▸ Records drawn from a dataset:
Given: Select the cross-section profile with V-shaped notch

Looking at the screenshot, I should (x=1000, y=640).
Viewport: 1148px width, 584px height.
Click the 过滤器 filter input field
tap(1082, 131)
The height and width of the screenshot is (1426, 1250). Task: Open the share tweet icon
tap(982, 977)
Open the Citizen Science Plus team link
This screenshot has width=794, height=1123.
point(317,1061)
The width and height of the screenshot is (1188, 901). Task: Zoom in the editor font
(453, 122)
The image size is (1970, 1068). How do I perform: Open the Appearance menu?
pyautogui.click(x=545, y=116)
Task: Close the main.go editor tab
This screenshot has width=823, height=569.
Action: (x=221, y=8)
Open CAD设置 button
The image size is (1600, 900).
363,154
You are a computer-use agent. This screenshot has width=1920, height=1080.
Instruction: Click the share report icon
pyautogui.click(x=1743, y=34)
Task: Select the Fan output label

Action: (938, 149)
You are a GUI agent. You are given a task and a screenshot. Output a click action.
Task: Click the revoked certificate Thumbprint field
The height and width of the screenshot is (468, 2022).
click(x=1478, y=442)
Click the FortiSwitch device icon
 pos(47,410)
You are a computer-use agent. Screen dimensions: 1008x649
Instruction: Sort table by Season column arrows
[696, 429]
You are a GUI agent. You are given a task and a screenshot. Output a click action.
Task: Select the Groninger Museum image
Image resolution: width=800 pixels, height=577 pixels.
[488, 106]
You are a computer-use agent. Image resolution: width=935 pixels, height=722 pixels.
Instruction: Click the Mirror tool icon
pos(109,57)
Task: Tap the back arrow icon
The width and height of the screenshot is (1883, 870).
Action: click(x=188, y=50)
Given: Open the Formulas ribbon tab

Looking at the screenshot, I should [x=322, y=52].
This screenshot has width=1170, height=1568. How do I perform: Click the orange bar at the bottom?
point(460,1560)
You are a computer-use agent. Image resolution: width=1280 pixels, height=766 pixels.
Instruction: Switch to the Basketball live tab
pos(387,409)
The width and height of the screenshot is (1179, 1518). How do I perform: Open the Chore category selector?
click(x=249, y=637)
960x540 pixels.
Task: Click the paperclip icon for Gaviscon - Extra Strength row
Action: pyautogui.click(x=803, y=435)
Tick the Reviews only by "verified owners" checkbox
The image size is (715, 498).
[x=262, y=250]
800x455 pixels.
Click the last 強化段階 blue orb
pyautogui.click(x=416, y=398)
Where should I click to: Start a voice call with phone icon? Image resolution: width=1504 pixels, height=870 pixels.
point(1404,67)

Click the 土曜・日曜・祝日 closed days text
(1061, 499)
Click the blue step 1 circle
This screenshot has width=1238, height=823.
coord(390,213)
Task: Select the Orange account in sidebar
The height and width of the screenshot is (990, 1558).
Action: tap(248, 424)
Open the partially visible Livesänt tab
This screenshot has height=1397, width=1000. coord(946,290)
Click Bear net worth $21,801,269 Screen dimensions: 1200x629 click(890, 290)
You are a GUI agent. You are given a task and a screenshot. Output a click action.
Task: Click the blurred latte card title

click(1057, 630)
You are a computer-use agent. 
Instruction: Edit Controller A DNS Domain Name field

▸ Work required:
The lines needed are those in the data above that hold the string "agent"; copy each of them.

▸ Answer section:
You are a computer-use agent. This screenshot has width=1920, height=1080.
You are a GUI agent. You are given a task and a screenshot. Output a click action.
You are a computer-use agent. Screen dimensions: 1008x649
You are a GUI agent. You are given a task and a screenshot. Output a click action.
You are a computer-use agent. Image resolution: width=935 pixels, height=722 pixels.
You are a computer-use agent. Image resolution: width=1280 pixels, height=766 pixels.
You are a GUI agent. You are given a task and a screenshot. Output a click action.
You are a computer-use agent. 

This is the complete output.